Plus tard, ils ont retrouvé sa voiture garée au parking de l'aéroport. La police est venue et a recueilli ma déposition.

« Madame », dit l'agent, « les adultes sont autorisés à partir. »
« Partez », ai-je répété. « Avec tout. »

Il n'y avait pas de mot. Aucune explication. Juste un panier à linge plein de ses vêtements vendus dans un coin, qui sentait son eau de Cologne et l'herbe coupée.

Pendant la première semaine, je n'en ai parlé à personne. Je me suis persuadé qu'il devait y avoir une raison, quelque chose de logique.

Au bout de deux semaines, j'ai appelé nos amis les plus proches et j'ai vu leur choc se transformer en silence.

« Crois-tu qu'il y ait quelqu'un d'autre ? » demande doucement Denise.

J'ai détesté la rapidité avec laquelle mes pensées ont basculé vers cette idée.

« Je ne sais pas », ai-je répondu. « Il a pris l'argent, pas ses clubs de golf. Est-ce que ça ressemble à un homme qui s'enfuit à Cancún avec une jeune fille de 20 ans ? »

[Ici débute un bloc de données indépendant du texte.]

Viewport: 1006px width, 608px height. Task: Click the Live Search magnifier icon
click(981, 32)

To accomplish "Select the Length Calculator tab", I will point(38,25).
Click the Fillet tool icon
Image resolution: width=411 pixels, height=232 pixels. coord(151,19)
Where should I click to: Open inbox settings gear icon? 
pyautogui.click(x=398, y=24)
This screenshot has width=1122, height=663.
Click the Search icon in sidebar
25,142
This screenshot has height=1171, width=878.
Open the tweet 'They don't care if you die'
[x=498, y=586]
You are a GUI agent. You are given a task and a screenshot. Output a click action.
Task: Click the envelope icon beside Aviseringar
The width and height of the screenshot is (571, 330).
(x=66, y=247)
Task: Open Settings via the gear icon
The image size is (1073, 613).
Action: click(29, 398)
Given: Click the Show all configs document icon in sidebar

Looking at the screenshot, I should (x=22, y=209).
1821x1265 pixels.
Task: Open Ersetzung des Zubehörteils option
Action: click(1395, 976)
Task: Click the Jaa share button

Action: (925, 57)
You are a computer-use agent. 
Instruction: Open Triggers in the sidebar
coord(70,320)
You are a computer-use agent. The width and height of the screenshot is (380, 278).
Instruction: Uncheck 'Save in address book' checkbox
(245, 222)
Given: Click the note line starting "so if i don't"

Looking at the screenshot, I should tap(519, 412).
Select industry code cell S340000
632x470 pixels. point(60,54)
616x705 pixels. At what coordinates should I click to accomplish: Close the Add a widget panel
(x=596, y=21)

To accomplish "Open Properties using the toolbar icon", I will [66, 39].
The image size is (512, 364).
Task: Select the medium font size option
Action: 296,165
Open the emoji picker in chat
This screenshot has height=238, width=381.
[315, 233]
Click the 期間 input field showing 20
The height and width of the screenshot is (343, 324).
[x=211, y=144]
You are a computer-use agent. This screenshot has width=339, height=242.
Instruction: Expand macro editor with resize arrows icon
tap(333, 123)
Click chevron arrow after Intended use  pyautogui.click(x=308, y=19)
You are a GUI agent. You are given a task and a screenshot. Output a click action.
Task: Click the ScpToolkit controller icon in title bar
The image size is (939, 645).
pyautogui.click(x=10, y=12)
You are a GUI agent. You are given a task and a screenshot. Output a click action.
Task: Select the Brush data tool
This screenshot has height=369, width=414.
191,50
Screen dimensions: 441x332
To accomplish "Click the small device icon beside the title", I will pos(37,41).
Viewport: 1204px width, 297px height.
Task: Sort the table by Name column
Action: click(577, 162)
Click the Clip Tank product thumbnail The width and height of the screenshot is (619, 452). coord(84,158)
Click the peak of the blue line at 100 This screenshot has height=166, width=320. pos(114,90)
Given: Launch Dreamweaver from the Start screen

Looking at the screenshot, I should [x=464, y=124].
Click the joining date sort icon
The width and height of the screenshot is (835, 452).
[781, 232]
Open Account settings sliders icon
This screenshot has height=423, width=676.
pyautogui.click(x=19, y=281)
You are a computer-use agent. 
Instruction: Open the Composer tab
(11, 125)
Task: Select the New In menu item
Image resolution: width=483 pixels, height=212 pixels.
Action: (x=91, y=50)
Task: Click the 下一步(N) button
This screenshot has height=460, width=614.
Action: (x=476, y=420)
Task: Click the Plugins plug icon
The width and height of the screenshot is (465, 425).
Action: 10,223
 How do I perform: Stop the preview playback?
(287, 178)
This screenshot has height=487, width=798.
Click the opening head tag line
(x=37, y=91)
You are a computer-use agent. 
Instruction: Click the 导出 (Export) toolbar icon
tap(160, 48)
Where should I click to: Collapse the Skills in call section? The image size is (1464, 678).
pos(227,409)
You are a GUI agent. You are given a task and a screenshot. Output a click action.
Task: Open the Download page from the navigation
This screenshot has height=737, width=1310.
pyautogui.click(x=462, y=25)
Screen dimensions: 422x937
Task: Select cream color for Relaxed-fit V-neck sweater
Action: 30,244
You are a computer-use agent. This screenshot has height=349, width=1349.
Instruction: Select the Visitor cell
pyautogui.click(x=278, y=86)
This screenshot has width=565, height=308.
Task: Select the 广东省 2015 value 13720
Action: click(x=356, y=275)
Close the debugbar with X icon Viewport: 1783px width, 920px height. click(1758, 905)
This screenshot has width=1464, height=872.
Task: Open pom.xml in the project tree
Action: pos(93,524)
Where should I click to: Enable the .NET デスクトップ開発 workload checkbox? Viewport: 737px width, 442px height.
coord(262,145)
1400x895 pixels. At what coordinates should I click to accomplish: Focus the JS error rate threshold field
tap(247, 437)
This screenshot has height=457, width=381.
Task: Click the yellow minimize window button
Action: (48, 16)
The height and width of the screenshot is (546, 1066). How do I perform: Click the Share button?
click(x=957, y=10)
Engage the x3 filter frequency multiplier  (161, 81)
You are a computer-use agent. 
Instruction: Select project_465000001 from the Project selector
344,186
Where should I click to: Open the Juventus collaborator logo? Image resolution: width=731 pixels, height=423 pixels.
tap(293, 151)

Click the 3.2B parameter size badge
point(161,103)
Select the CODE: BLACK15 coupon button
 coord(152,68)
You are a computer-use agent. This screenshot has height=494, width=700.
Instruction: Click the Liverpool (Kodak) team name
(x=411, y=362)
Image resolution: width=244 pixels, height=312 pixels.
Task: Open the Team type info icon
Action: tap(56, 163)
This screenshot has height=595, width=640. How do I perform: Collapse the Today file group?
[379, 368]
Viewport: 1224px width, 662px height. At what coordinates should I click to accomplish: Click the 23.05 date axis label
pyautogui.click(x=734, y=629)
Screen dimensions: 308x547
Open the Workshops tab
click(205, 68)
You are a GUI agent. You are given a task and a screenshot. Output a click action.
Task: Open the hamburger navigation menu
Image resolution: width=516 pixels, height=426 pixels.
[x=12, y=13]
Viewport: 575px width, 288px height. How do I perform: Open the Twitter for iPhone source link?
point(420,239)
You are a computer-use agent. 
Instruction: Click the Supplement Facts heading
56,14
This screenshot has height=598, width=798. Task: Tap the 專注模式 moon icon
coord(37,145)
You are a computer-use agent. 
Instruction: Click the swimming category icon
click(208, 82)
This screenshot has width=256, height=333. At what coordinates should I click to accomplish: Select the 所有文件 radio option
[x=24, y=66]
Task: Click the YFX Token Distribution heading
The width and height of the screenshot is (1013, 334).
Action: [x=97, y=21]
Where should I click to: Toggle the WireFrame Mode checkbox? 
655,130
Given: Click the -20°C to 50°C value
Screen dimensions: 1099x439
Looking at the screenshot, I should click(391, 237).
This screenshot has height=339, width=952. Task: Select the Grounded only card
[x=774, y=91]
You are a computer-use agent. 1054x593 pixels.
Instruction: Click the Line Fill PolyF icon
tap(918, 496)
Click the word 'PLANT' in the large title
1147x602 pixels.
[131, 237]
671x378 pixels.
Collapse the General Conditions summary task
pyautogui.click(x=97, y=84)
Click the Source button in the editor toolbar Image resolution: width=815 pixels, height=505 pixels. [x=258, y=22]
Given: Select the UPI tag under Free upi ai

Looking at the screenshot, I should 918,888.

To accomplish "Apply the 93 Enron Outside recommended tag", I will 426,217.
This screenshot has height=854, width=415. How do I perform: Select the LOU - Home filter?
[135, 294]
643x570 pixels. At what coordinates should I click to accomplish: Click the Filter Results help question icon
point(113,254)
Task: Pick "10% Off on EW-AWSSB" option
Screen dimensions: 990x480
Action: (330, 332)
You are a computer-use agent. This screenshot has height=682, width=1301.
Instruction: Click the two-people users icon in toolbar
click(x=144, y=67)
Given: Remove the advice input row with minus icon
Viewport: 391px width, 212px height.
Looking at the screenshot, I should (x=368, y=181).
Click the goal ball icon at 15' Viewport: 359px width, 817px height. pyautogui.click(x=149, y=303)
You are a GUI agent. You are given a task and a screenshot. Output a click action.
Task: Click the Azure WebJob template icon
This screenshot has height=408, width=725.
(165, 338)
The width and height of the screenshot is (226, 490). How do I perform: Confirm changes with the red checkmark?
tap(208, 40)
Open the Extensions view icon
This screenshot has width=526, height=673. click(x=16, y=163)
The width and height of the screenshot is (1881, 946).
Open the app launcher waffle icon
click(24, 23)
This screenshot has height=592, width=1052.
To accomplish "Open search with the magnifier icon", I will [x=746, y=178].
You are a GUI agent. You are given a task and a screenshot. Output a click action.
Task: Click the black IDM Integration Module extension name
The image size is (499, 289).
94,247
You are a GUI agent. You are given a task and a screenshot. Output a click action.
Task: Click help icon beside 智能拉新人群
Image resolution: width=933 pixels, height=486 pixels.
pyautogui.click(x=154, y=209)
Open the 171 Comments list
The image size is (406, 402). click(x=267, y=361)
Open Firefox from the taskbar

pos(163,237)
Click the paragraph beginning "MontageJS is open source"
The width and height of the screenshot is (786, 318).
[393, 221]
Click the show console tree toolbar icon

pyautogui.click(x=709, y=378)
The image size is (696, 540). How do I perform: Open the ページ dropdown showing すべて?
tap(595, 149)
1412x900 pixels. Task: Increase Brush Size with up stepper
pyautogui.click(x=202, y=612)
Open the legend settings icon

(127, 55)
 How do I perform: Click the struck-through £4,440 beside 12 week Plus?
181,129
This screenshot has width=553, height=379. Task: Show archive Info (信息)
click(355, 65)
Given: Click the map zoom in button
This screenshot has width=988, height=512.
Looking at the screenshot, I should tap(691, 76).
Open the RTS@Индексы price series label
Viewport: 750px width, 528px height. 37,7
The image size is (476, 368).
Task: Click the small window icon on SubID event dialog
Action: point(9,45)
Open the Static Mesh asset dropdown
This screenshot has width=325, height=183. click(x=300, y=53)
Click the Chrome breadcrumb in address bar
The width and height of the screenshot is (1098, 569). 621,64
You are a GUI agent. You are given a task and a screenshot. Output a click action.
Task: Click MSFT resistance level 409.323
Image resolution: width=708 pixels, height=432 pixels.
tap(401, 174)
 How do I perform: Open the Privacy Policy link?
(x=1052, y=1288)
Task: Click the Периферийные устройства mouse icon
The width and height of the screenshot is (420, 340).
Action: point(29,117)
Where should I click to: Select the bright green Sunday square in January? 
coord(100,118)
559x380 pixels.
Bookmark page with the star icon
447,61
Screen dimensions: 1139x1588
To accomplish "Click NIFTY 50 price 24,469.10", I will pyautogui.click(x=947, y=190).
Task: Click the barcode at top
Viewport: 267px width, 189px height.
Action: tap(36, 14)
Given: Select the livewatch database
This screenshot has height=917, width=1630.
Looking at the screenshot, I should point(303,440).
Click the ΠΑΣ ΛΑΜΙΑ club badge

Au bout d'un mois, la sympathie dans les yeux des gens s'est transformée en malaise.

À l'église, les gens hésitaient, faisaient un signe de la main à moitié, puis continuaient leur chemin. On ne peut pas prendre dans ses bras la femme dont le mari l'a volée et a disparu. Onrait d'être contaminé par son risque malheur.